OBJECTIVE:
Pick up the report below on the euro's fall against the pound and the dollar, and continue it from its final sentence.

Euro Continues to Crash


Trichet will save the euro like he did Credit Lyonnais!

THE euro crashed to new lows against the pound and the dollar yesterday,
deepening the crisis of confidence in the single currency. This prompted
fresh warnings that the high level of sterling was crippling British
industry, but Tony Blair ruled out intervention to reduce its value.

At the close in London, the euro was valued at 57.08p, down from 58.12p
overnight and a launch value of 71p. It closed at 89.18 cents against the
dollar, down from 90.77 cents overnight and a launch value of $1.20. It was
the first time the euro had fallen below 90 cents, an important benchmark for
the currency, since its launch last year.

While the continuing fall means that British holidaymakers on the Continent
will get more foreign money for their pound, the price of British exports has
risen by 20 per cent in euroland. If, as expected, the Bank of England's
Monetary Policy Committee raises interest rates today by a quarter point to
6.25 per cent, the pound could rise still higher against the euro.

MATERIAL PROVIDED:
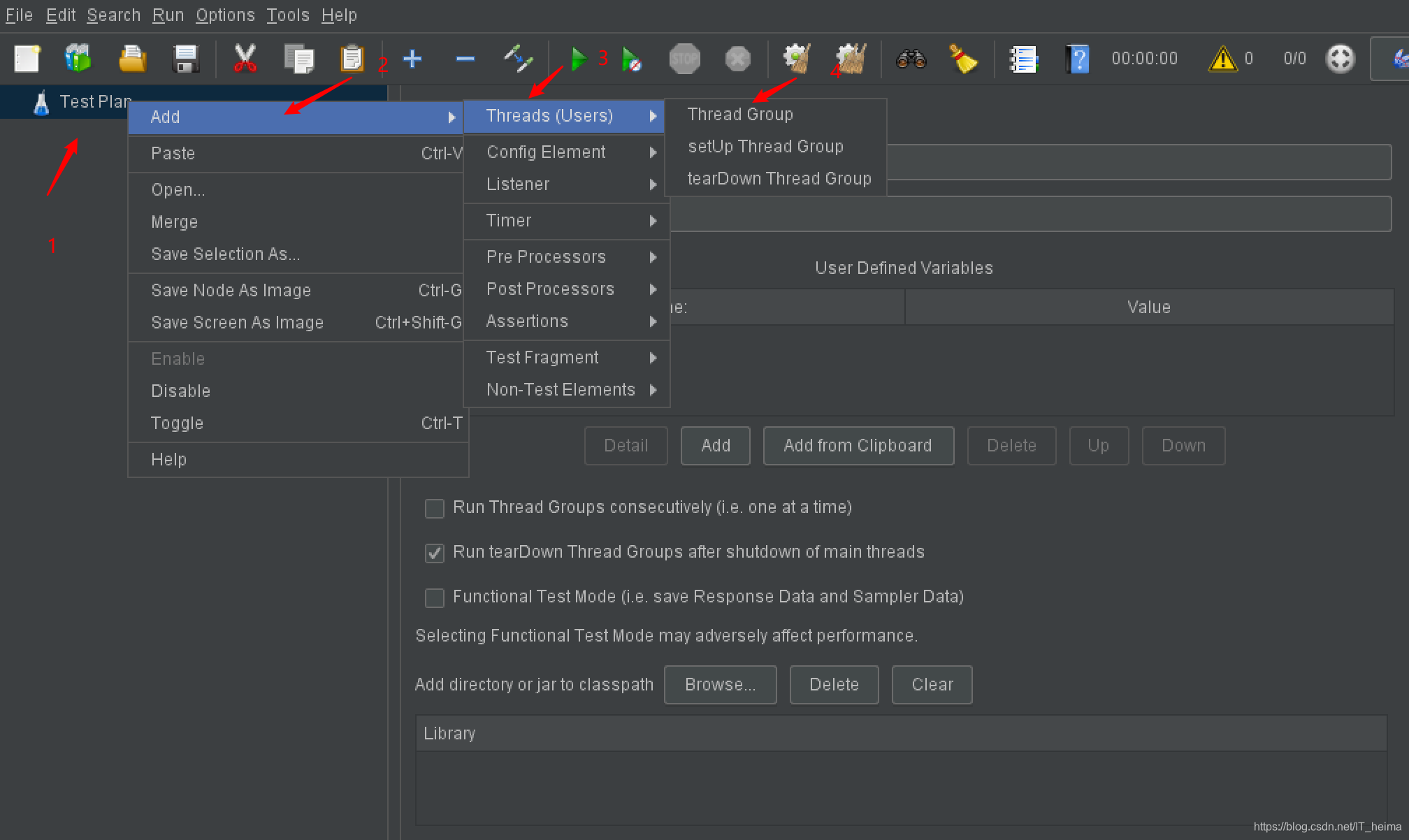This screenshot has width=1409, height=840.
Task: Enable Functional Test Mode checkbox
Action: click(435, 598)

SOLVED PROBLEM:
Investors who fell for the hype surrounding the euro's launch want to cut
their losses. Paul Meggyesi, of Deutsche Bank in London, said: "It has been a
one-way trend for an awfully long time and investors have now decided to
throw in the towel."

The fall in the euro has wrong-footed Gordon Brown, the Chancellor, who last
May announced plans to sell more than half the country's reserves of gold and
instructed the Bank of England to reinvest 40 per cent of the proceeds in
euros. Mr Brown described the controversial plan as a sensible move aimed at
diversifying the reserves.

However, the euro's weakness has led to a direct loss of £34 million. Despite
some offsetting gains on dollars and yen, the overall loss is still £26
million.

Yesterday's collapse in the euro sent the pound to 14-year highs against the
mark and the franc. It closed at Dm3.43 and at Ff11.49. Michael Heseltine
called for Government action to prevent manufacturing industry being wiped
out by the strength of sterling.

The former deputy prime minister, who announced last week that he would be
standing down as a Tory MP, urged Mr Blair to put an end to the uncertainty
over the Government's intentions on the single currency. He claimed that
industry was facing "carnage" as a result of the current strength of sterling
against the euro.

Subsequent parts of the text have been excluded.